着いた。
 変わらないな、凄く懐かしい。
 ここに来るのはいつぶりだろう。
 確か8年前の夏、世界は私から全てを奪っていった。
 楽しかったな、あの頃は全てがきらきらしてた。このなんにもない田舎を駆け回って、毎日飽きもせずに遊んでいた。私は両親を早くに失くして、おばあちゃんに育てられていた。だけど、りっくんがいたから私は親がいなくても笑顔でいられた。もちろん寂しいこともあったけれど、りっくんが私の涙を拭ってくれたから私は元気になれた。
「りっくん……」
 そう、りっくん。私の全て……。
 りっくんのおかげであの頃の私は笑えていた。大好きな人。
 もう一度会いたいなんて、毎日願ってるけどその願いが叶ったことはない。
 当たり前だ。もういないんだから。
 いくら、望んでももう届かないから。
 いいや。
 早く入ろう。
 ガラガラガラ……。
「おばーちゃーん、麗々愛(りりあ)だよー」
 ……ガチャ
「はーい」
 リビングに続くドアが開いておばあちゃんが廊下に出てきた。
 相変わらず、綺麗だなぁ。
 腰もまだシャンとしている。久しぶりに会ったからか、ただそれだけで心がぽかぽかしたような気がした。

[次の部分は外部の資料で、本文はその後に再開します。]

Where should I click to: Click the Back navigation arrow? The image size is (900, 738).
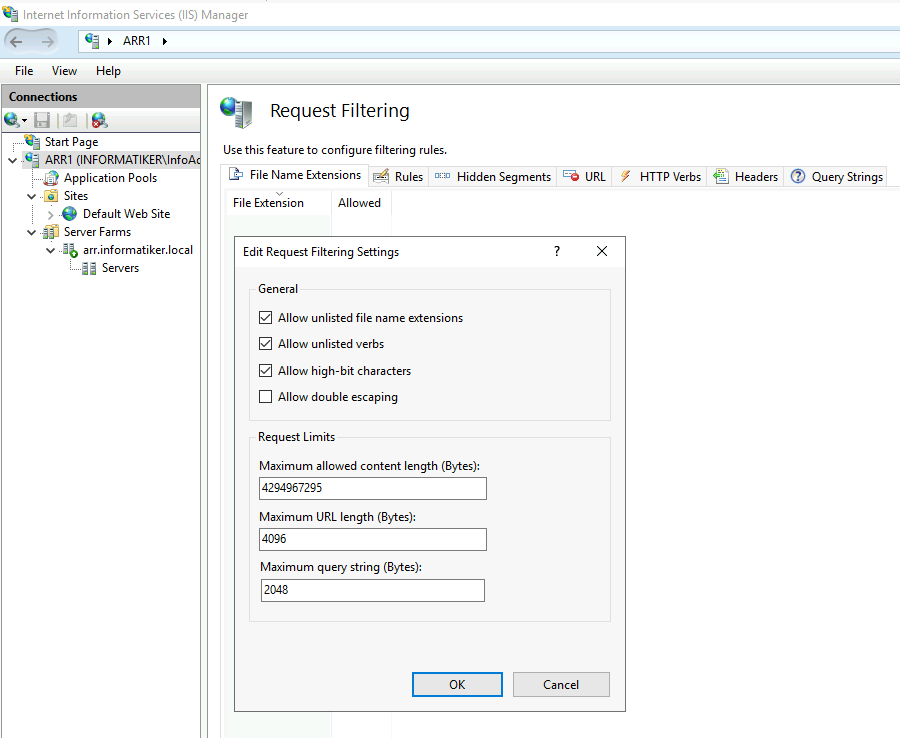click(16, 41)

「りりちゃん久しぶりだねぇーまぁ、お嬢さんになったこと、やっぱ美人さんねぇ」
「久しぶり。そんなことないよ?おばあちゃんも相変わらずだね。全然変わらない」
「あら、そうかしら?これでも歳を感じるのよぉ〜ささ、こんなとこでもあれだし上がって上がって!」
「ありがと。お邪魔します」
 そう言って、家に入ると、懐かしいおばあちゃん家の匂いがした。落ち着く匂い。懐かしい匂い。
 おばあちゃんについてリビングに入っていく。
「りりちゃん、ソファにでも座ってて、飲み物入れるわ。お茶がいい?それともりんごジュースかしら?」
「りんごジュース」
 久しぶりにあのジュースが飲める。嬉しい。
「了解よぉー」
 おばあちゃんテンション高いな……。
 ほんとに変わらない。
 でもやっぱりおばあちゃんと居るのは1番落ち着く。何気におばあちゃんは私が一番長く過ごしてる人だから。
 とか私がボーッとしてると、
「はーい。りんごジュースよぉー」
 私の前に、中にたっぷりの氷とりんごジュースが入ったグラスが置かれた。
 もちろん、ストローつきだ。
「ありがとう」
 そう言ってコップを持ち上げ、ストローに口をつける。
「美味しい……」
 あの味だ。私の一番好きな味。
「良かったわぁ、りりちゃんこのジュース好きだったでしょ?よく飲んでたわよねぇ、りっくんと一緒にね」
「そうだね、懐かしい。それよりおばあちゃんが元気そうでよかった」
 私があからさまに話を逸らしたからか、おばあちゃんが一瞬ハッとした様な顔してたけど、気付かないふりをした。
「そうねぇ、元気だったわよぉ。でもりりちゃんも元気そうで良かった!久しぶりにお顔が見れて嬉しいわ。でも、ここまで遠かったでしょ?」
「そうだね、結構かかったかも」
「そうよね、長旅お疲れ様」
「ん、ありがと」
「それもだけどぉ、りりちゃんの学校の話色々聞かせてよぉ」
 これを合図におばあちゃんの質問攻めが始まってしまった。
 それからしばらく、おばあちゃんの質問に答えまくった。
 話すのはあまり得意じゃないけど、おばあちゃんなら色んな話をしていいと思えるんだ。

 私の、心の内は除いて……。

 ある程度話が終わった後、私は荷物の片付けと寝る準備をして、早めに眠りについた。